Bu çalışmada plastik poşet kullanımının sınırlandırılmasına yönelik vergi ve vergi dışı politikaların incelenmesi amaçlanmaktadır. Çalışma dört bölümden oluşmaktadır. İlk bölümde ana hatlarıyla çevre sorunları ve bunların çözümüne yönelik çevre vergileri ele alınmaktadır. Takip eden bölüm plastik ve plastik türevlerinin yol açtığı çevre sorunlarına yöneliktir. Üçüncü bölümde plastik kullanımının sınırlandırılmasına yönelik vergi ve vergi dışı politikalar kıtalar ve kıtaların içerisinde de ülkeler itibari ile incelenmektedir. Son bölüm ise Türkiye’de plastik poşet kullanımının ücretlendirilmesini içermektedir.
1- ÇEVRE SORUNLARININ ÇÖZÜMÜNDE VERGİLER
Hızlı sanayileşme, dengesiz büyüme ve sürdürülemez kentleşme dinamiklerine bağlı olarak çevre sorunları gün geçtikçe artma eğilimi göstermektedir. Hava, su ve toprağın kirlenmesi, küresel ısınma, kontrolsüz nüfus artışı, atıkların oluşturduğu çevresel riskler, nükleer felaketler ve asit yağmurları bu sorunlara örnek olarak gösterilebilir. Ekolojik tahribatın boyutları giderek tehlikeli bir hal almaktadır.
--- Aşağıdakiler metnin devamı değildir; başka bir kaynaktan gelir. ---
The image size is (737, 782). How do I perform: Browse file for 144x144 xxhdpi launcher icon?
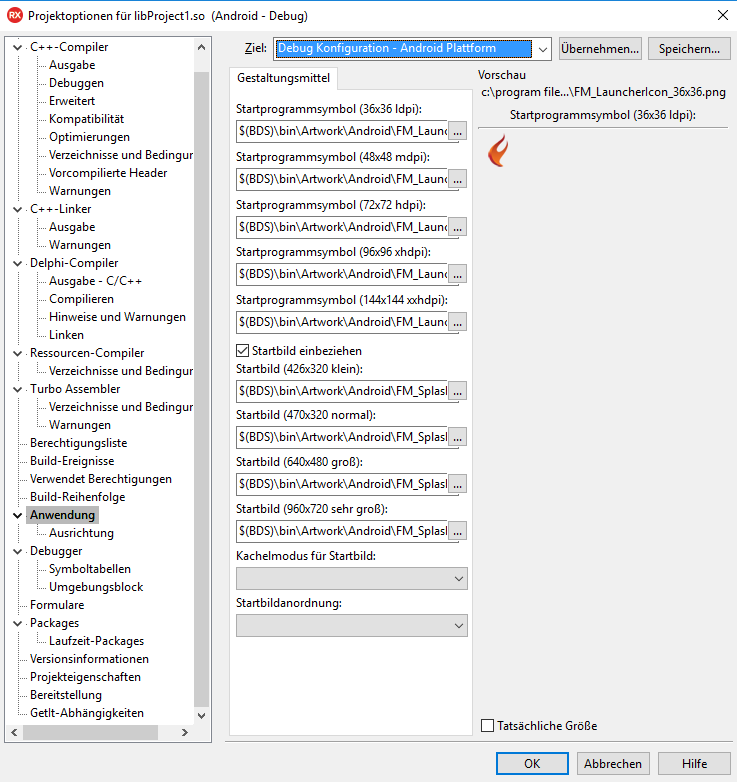click(457, 322)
Fosil yakıtlar atmosfere zarar vermekte, buzullardaki erime ve orman alanlarındaki aşınma bir yandan biyolojik çeşitliliği azaltırken, bir yandan da gelecek kuşakların sağlıklı bir çevrede yaşama imkanını sınırlandırmaktadır.[1] Özellikle Sanayi Devrimini takiben daha da belirgin hale gelen çevre sorunları, günümüzde ulusal ve uluslararası politika yapıcıları harekete geçirmiş ve buna yönelik olarak ekonomi ve(ya) ekonomi dışı tedbirlerin alınması gündeme gelmiştir.[2]
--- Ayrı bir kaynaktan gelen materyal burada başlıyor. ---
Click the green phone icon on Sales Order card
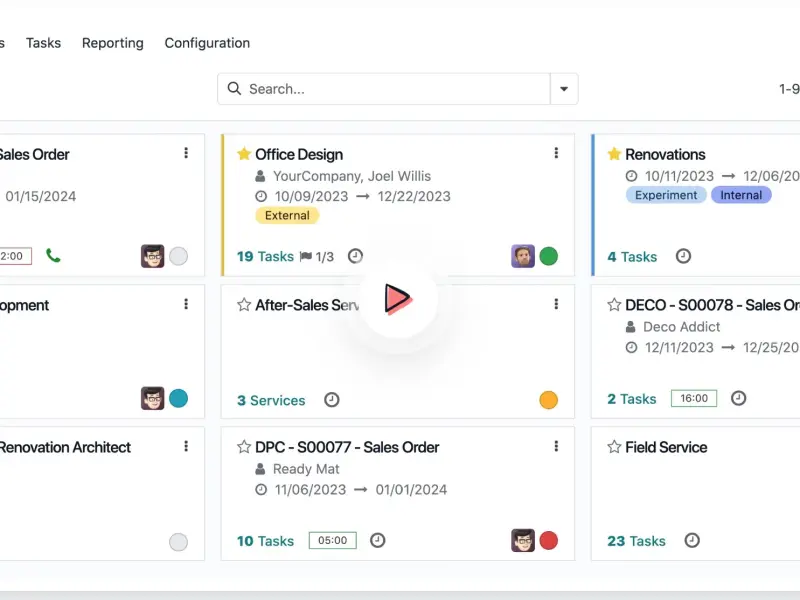This screenshot has width=800, height=600. tap(53, 256)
Çevre vergileri söz konusu bu tedbirler içerisinde önemli bir yere sahiptir. İlk kez İngiliz iktisatçı A. C. Pigou tarafından dile getirildiğinden Pigovian vergiler (negatif dışsallıkları önleyici vergiler) adıyla da bilinen bu vergiler, hava ve su kirliliğinden küresel ısınmaya kadar birçok ekolojik sorunun çözümü amacıyla kullanılabilmektedirler.[3] Çevre vergileri çok geniş bir yelpazeyi içermekte olup, değişik ad ve içeriklerdeki birçok çevre vergisinden (enerji vergileri, karbon vergileri, taşımacılık vergileri, kirlilik vergileri, doğal kaynak vergileri, su kirliliği vergileri, katı atık vergileri, ambalaj vergileri, agrega vergileri, avcılık ve balıkçılık vergileri, turizm üzerindeki ekolojik vergiler, gürültü vergileri vb.) bahsetmek mümkündür.[4] Şekil 1, çevre vergilerinin GSYİH içerisindeki oranını göstermektedir. Buna göre söz konusu oranın en yüksek olduğu ülkeler aralarında Türkiye’nin de bulunduğu Avrupa kıtası ülkeleri iken, en düşük olduğu ülkeler ise ağırlıklı olarak Afrika, Asya ve Latin Amerika’daki azgelişmiş veya gelişmekte olan ülkelerdir.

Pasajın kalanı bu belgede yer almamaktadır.